- **ASSIGNMENT**:
What is needed is a verbatim copy of each record below.

- **DATA EXTRACT**:
*****
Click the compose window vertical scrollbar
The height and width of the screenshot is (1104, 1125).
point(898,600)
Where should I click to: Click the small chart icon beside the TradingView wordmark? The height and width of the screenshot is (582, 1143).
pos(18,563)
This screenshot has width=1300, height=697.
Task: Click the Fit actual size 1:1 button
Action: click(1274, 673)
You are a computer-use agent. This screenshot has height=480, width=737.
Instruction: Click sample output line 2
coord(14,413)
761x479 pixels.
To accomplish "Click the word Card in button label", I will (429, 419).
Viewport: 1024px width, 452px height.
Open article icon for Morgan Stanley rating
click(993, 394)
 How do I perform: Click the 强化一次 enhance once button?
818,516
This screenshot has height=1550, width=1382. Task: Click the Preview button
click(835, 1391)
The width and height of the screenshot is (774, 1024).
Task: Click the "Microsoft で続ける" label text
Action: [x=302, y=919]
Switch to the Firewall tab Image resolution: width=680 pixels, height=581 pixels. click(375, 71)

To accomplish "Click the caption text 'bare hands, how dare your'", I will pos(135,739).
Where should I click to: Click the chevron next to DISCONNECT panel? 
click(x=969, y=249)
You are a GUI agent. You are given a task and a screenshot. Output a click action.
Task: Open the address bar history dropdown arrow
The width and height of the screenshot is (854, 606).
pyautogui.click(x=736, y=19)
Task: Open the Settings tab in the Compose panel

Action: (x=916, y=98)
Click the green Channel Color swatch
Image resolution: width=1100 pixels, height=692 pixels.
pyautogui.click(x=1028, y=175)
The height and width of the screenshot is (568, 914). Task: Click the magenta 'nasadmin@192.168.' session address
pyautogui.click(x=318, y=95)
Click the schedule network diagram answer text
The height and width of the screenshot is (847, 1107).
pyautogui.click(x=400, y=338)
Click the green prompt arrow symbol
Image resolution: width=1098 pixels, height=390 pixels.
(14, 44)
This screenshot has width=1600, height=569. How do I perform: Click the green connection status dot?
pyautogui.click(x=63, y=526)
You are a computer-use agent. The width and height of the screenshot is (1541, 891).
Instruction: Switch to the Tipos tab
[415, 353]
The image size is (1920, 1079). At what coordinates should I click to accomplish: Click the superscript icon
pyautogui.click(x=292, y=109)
*****
- **SOLUTION TO THIS EXERCISE**:
Click the compose window vertical scrollbar
The height and width of the screenshot is (1104, 1125).
point(898,600)
Where should I click to: Click the small chart icon beside the TradingView wordmark? The height and width of the screenshot is (582, 1143).
pos(18,563)
This screenshot has width=1300, height=697.
Task: Click the Fit actual size 1:1 button
Action: click(1274, 673)
You are a computer-use agent. This screenshot has height=480, width=737.
Instruction: Click sample output line 2
coord(14,413)
761x479 pixels.
To accomplish "Click the word Card in button label", I will (429, 419).
Viewport: 1024px width, 452px height.
Open article icon for Morgan Stanley rating
click(993, 394)
 How do I perform: Click the 强化一次 enhance once button?
818,516
This screenshot has height=1550, width=1382. Task: Click the Preview button
click(835, 1391)
The width and height of the screenshot is (774, 1024).
Task: Click the "Microsoft で続ける" label text
Action: [x=302, y=919]
Switch to the Firewall tab Image resolution: width=680 pixels, height=581 pixels. click(375, 71)

To accomplish "Click the caption text 'bare hands, how dare your'", I will pos(135,739).
Where should I click to: Click the chevron next to DISCONNECT panel? 
click(x=969, y=249)
You are a GUI agent. You are given a task and a screenshot. Output a click action.
Task: Open the address bar history dropdown arrow
The width and height of the screenshot is (854, 606).
pyautogui.click(x=736, y=19)
Task: Open the Settings tab in the Compose panel

Action: (x=916, y=98)
Click the green Channel Color swatch
Image resolution: width=1100 pixels, height=692 pixels.
pyautogui.click(x=1028, y=175)
The height and width of the screenshot is (568, 914). Task: Click the magenta 'nasadmin@192.168.' session address
pyautogui.click(x=318, y=95)
Click the schedule network diagram answer text
The height and width of the screenshot is (847, 1107).
pyautogui.click(x=400, y=338)
Click the green prompt arrow symbol
Image resolution: width=1098 pixels, height=390 pixels.
(14, 44)
This screenshot has width=1600, height=569. How do I perform: Click the green connection status dot?
pyautogui.click(x=63, y=526)
You are a computer-use agent. The width and height of the screenshot is (1541, 891).
Instruction: Switch to the Tipos tab
[415, 353]
The image size is (1920, 1079). At what coordinates should I click to accomplish: Click the superscript icon
pyautogui.click(x=292, y=109)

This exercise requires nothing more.